Change you code so you don't throw across DLL boundaries. One day someone from your team change the compiler setting or a third party header #define changed and your program start crashing you're going to have a very hard time tracing down the root cause.

Anyway, without seeing the real code, I'm just trying to guess what might go wrong. Hope it helps.

Answer 5

This might be a shot in the dark, but worth checking out.

Your application seems to be compiled in DEBUG since the error shows up in msvcr90d.dll. Are the dlls you are using also compiled in DEBUG? Creating memory with msvcr90.dll and freeing with msvcr90d.dll or vice versa is a common problem when using dlls.

I think your function pointer typedef looks a little suspicious. I'd write it like this:

typedef Module* (*moduleFnType)();

int main(void)
{
    HANDLE hMod = LoadLibrary("SomeSpecificModule.dll");
    moduleFnType GetModule = (moduleFnType)GetProcAddress(hMod, "GetModule");
    try
    {
        Module *d = GetModule();
        d->Foo();
    }
    catch (...)
    {
        cout << '!' << endl;
    }
    return 0;
}

Your typedef doesn't say anything about the return type of the function GetModule.

Answer 6

Canopus: when I throw an int as the exception, the same thing happens.

TK___: I am linking to multithreaded dll in all projects.

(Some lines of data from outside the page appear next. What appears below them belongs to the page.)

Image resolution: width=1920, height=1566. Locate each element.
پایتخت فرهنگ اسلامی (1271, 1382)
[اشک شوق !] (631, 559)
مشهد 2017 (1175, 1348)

Assaf and Shing Yip: The dll's are indeed unloaded by FreeLibrary() in the destructor of a wrapper for them, as the wrapper objects I push into a vector of tr1::shared_ptr (as the wrapper itself is noncopyable as a resource holder and so can't be put in an STL vector) existing only in the try{} scope. It seemed like the right thing to do, so I can make sure cleanup including DLL unloading when there is an error situation, and I tend to prefer RAII-style design. If this is the source of the problem, then I'm wondering what sort of design to use that would operate correctly and still look good from a software engineering perspective. What makes me suspect this may not be the problem, however, is that when I step through the destructor calls that occur when the exception is thrown, FreeLibrary() runs with no error, and I can continue stepping until I get to the closing } of the catch{}.

Magnus Skog: In release mode I also get a crash rather than catching the exception then continuing execution normally. Dynamic memory is handled with 1) operator new in a few cases, 2) tr1::shared_ptr, and 3) _mm_malloc/_mm_free where I need alignment.

Answer 7

Much of the stack unwinding code that needs to be called when your DLL throws an exception is in the DLL. If you unload the DLL, how is that code to be called?

Don't throw exceptions across dynamically linked module boundaries.